Jusqu’à présent, les paléontologues étudiaient la morphologie d’un fossile pour en déduire le type. Ilya Bobrovskiy, doctorant à l’université australienne, a à la place analysé des vestiges de molécules récupérées sur des fossiles, trouvés sur une falaise du nord-ouest de la Russie, dans la région de la mer Blanche. Sur ces fossiles, il a retrouvé des molécules exclusivement animales : une forme de cholestérol.
« Le plus dur a été de trouver des fossiles de “Dickinsonia” contenant encore de la matière organique », explique le chercheur, qui a donc dû aller jusqu’en Russie pour dénicher les spécimens, enfouis dans la roche de la falaise. « Les molécules de graisse fossile que nous avons découvertes prouvent que les animaux étaient grands et nombreux il y a 558 millions d’années, des millions d’années avant ce qu’on croyait », dit le professeur de sciences de la terre à l’ANU Jochen Brocks. Pour l’université, il s’agit ni plus ni moins du « Graal » de la paléontologie.
Une thèse déjà confirmée par des études
D’autres chercheurs ont clamé auparavant avoir résolu le même mystère. En septembre 2017, des chercheurs britanniques s’étaient dits certains du caractère animal de la bête, sur la base de multiples fossiles. Une autre équipe avait conclu en 2015 qu’il s’agissait d’animaux, relativement avancés, en raison de la façon dont leurs corps grandissaient, à la différence des plantes ou champignons.
Mais c’est la nature-même de la recherche scientifique que de confirmer une hypothèse au fil des années, de multiples fois et selon différentes méthodes.
« L’article survend un peu la controverse existante », dit à l’Agence France-Presse (AFP) le paléobiologiste Doug Erwin, à l’Institut Smithsonian à Washington. Mais, dit-il, « c’est un bon papier ». « C’est la première fois que des marqueurs biologiques sont utilisés pour des fossiles de l’Ediacarien », note-t-il.
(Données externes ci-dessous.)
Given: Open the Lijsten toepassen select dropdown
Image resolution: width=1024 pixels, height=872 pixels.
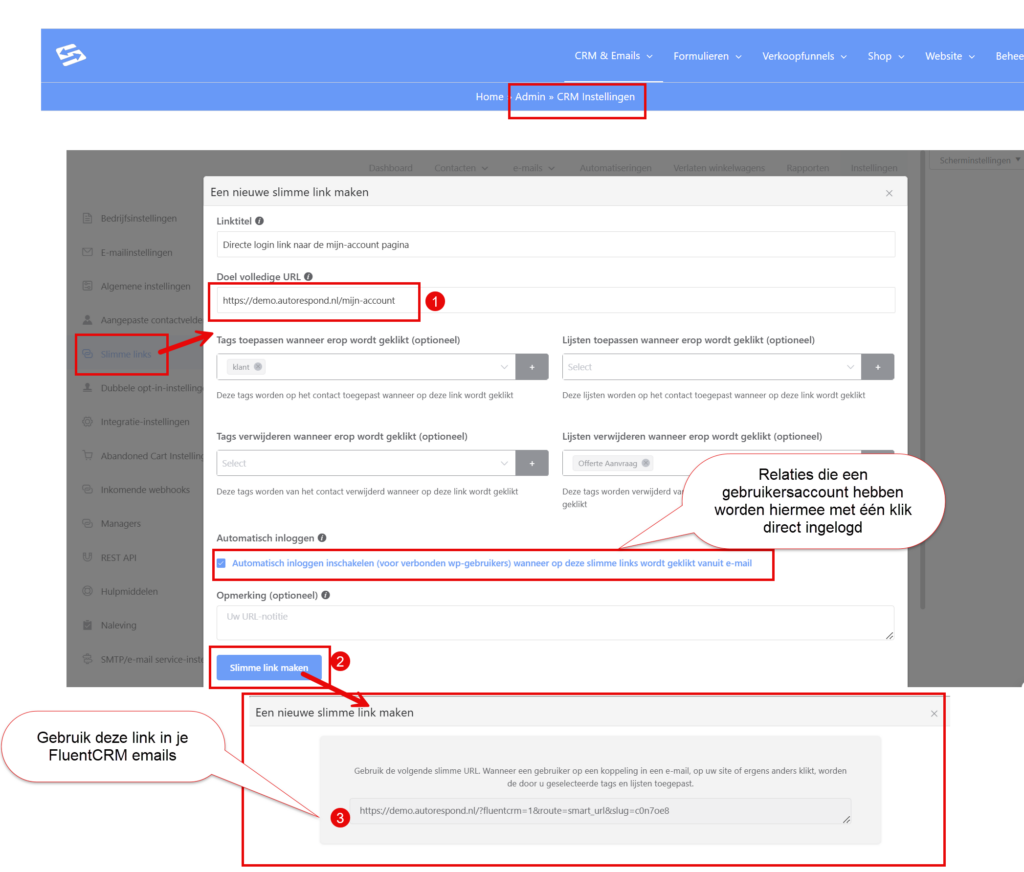Looking at the screenshot, I should click(849, 367).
Une « renaissance » de la paléontologie
L’Ediacarien est la période (-635 à -542 millions d’années) précédant l’ère qui marque, selon les scientifiques, l’apparition rapide de tous les grands groupes d’animaux sur Terre : le fameux événement du Cambrien, relativement court d’un point de vue géologique, entre 30 et 40 millions d’années. C’est précisément pourquoi la confirmation que des animaux ont existé auparavant est si importante.
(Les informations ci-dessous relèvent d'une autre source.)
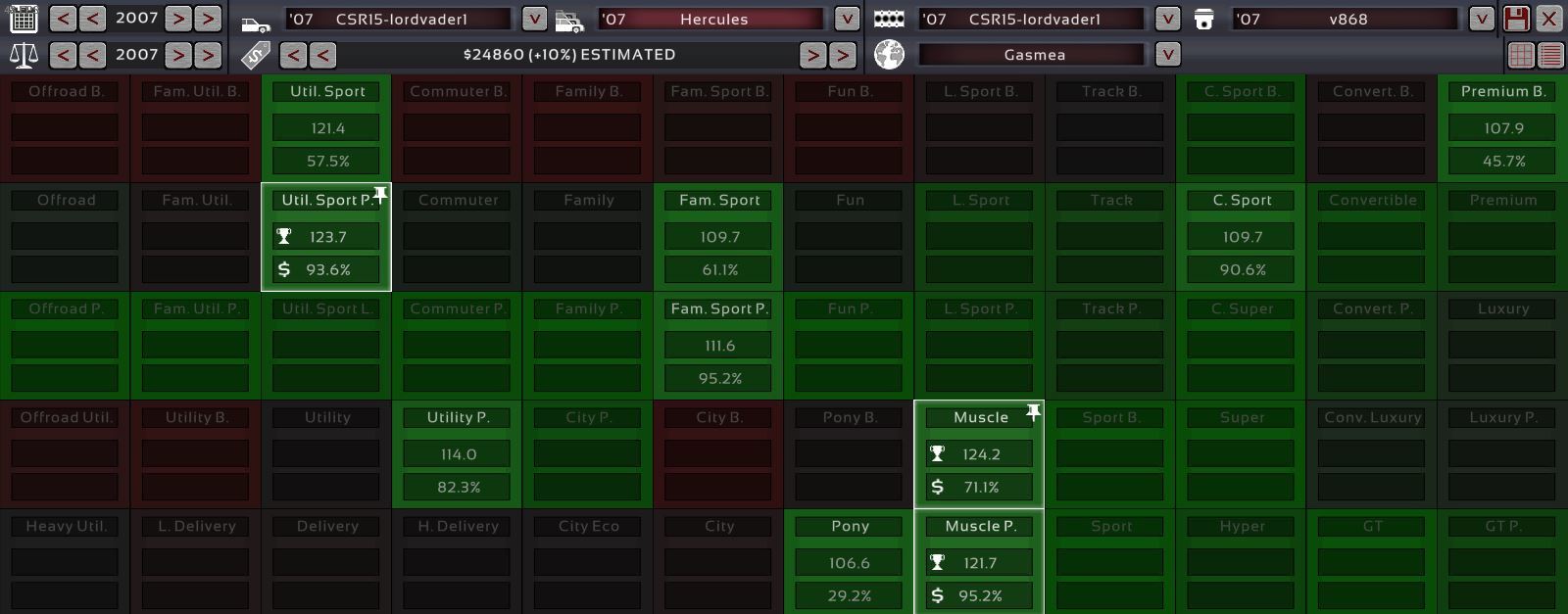Screen dimensions: 1568x614
Task: Click the calendar year icon
Action: point(23,19)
« Pendant longtemps, on s’est demandé si l’événement était réel, ou si nous n’avions pas réussi à trouver de fossiles plus vieux », dit à l’AFP David Gold, géobiologiste à l’Université de Californie-Davis, et l’un des auteurs de l’étude de 2015. « Cet article apporte une nouvelle très bonne preuve que les animaux sont beaucoup plus vieux que le Cambrien. » Les espèces du type Dickinsonia seraient donc « l’ancêtre de plusieurs formes de vie animales d’aujourd’hui », poursuit-il. Cela n’est pas encore vérifié, mais il suggère que les vers et les insectes puissent en descendre.
Les travaux publiés jeudi consacrent aussi une sorte de « renaissance » de la paléontologie, avec le recours à des outils qui permettent de retrouver des composés organiques vieux de centaines de millions d’années. Dans les bonnes conditions, les scientifiques peuvent désormais trouver des protéines ou des pigments pour identifier la couleur des dinosaures, dit David Gold. Ou, dans ce cas, du cholestérol, une molécule à base de carbone.
Prouver que Dickinsonia était animal ne marque pas la fin du mystère. On ignore encore comment il se nourrissait (sans bouche) ou se reproduisait. Surtout, des calculs statistiques sur l’ADN laissent penser que le règne animal remonte à 720 millions d’années. Il reste donc un fossé de quelque 160 millions d’années à combler, jusqu’à l’apparition de cette créature plate et ovale.